What kinds of skills did you develop during the summer sessions? What electives are you taking this fall?

Over the summer, I developed confidence in my ability to conduct quantitative analysis, which I’m continuing to develop in the data-driven policy track courses this fall. The program instills a value of context- and evidence-based policy. After three years as a teacher’s assistant within the biology department at Brown, I’m always thinking about ways in which technical information can be communicated in more accessible and relatable ways, which I’m learning is a very useful perspective in the field of policy. I’m looking forward to using the skills I’m learning in this program during my consultancy this winter, where I will be engaging with the Brown Policy Lab working on a project for RIHousing.

You are the Graduate Student Council representative for the MPA class of 2021. What do you hope to contribute in that role?

In my role as the GSC representative, I aim to connect students to the resources of the Graduate School and make the Brown experience accessible to students during our short, one-year program. COVID-19 has a major impact on our program –– as part of the student leadership team, which includes community engagement fellows and our cohort’s diversity and inclusion committee representative, I work to advocate for student needs as they relate to remote learning adjustments and communicate with the administration and faculty to help the program continue to evolve.

What are you hoping to do with your MPA when you graduate? 
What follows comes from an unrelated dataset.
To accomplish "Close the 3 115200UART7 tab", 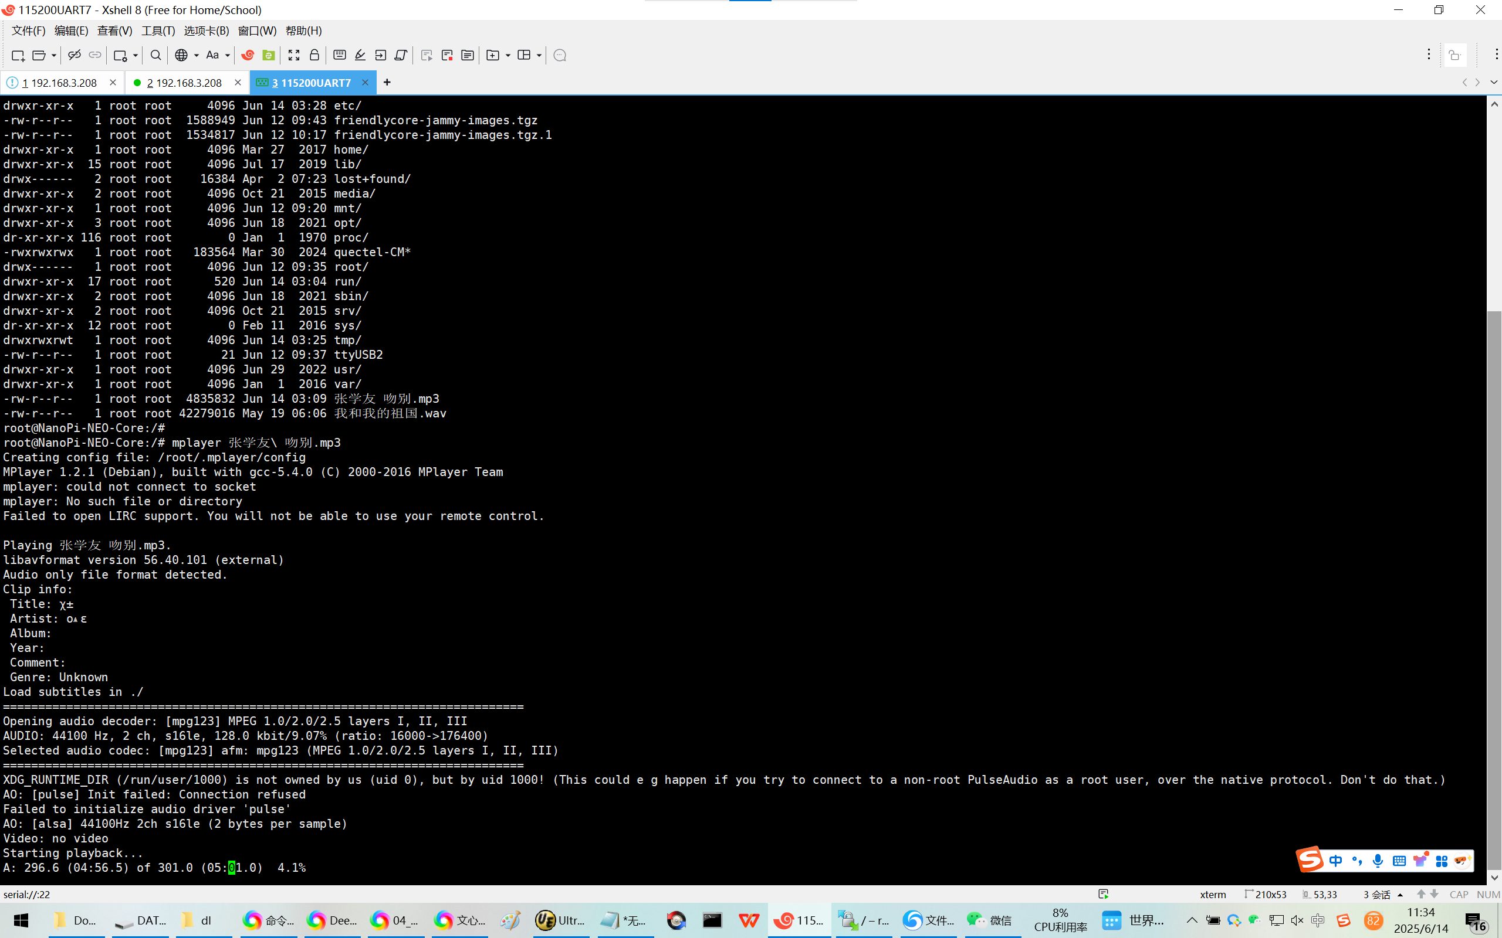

On a big-picture level, I hope to empower and advocate for communities on intersectional levels, particularly by focusing on housing and infrastructure policy, wealth redistribution, and justice for marginalized communities. The MPA program is giving me the tools I need to plug into serving these goals. With all the uncertainty we currently face as a country, I hope to contribute as a policy analyst at the local, state, or federal government levels. I also plan to stay connected to educational institutions like Brown, and to leave the door open to pursue more education in the future, because I will always be learning.